Work instructions:
Decide whether each statement below agrees with the translation discussion that follows. For each one, answer yes or no and quote the exact words from the discussion that settle it. (a) The discussion calls "let" a perfect synonym for consent. (b) The discussion says a translator's loyalty is to the speaker. (c) The discussion describes consent as passive.

Passage provided:
··········

That's the meaning of the words.

Not the meaning of the words: "You should just grab women by the vagina without asking."

The English-language culture (on both sides of the aisle) is not used to interpreting someone.

So to bring things full circle, I would translate the excerpt:

    And when you’re a star, they let you do it. You can do anything.

    (Man) Whatever you want.

    Trump: Grab ’em by the pussy. You can do anything.

--

"Even grab them intimately, they will allow even that."

----

That is the correct translation, because the translator's loyalty is to the speaker, not to the media, politics, etc.

You're definitely demonstrating why translation is hard.

"Let" is definitely not a perfect synonym for consent. It often means, "not prevent or forbid."

Consent is always active, not passive - permission is given.

So let's jump into a possible pussy grabbing scenario. Someone could be shocked in the moment and not physically stop the pussy grabbing. And then after, they might not run screaming to the police, because it's his word vs hers and he is a very powerful man. Technically, she "let" him to do it, in that she didn't prevent it. But it's certainly not consent.

That is simply not the meaning of the word "let" in this context.

Just to let you know I know what you mean, here's an expression using "let" in both senses:

1. How could you let him do that?

2. I didn't "let" him do that. How was I supposed to know he would do that? He never asked me.

Here 1 uses your meaning and 2 uses mine. Donald Trump's transcript uses 2, not 1. (Another usage of 1 is whenever someone says 'how could you let this happen'? That never means allow.)

Another example is one someone says: "I can't believe I let this happen." They don't mean "allow" then. However, in Trump's transcript he means the allow meaning.

You can be quite certain, because he set the context clearly.

Basically, quoting "grab them by the pussy" is leaving out the meaning as uttered.

··········

Available data:
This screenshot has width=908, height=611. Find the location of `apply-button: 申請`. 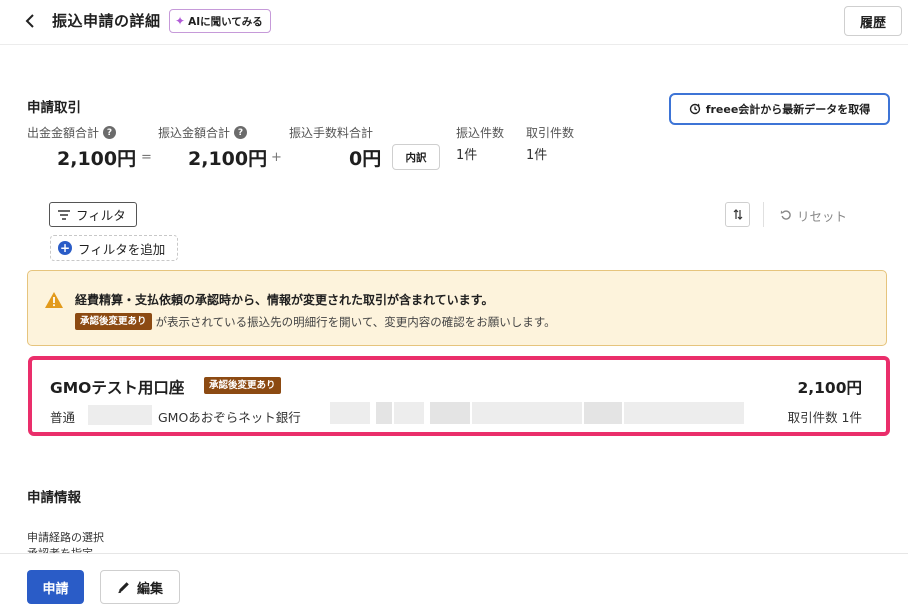

apply-button: 申請 is located at coordinates (56, 587).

··········

Written answer:
(a) No: "\"Let\" is definitely not a perfect synonym for consent."
(b) Yes: "the translator's loyalty is to the speaker, not to the media, politics, etc."
(c) No: "Consent is always active, not passive - permission is given."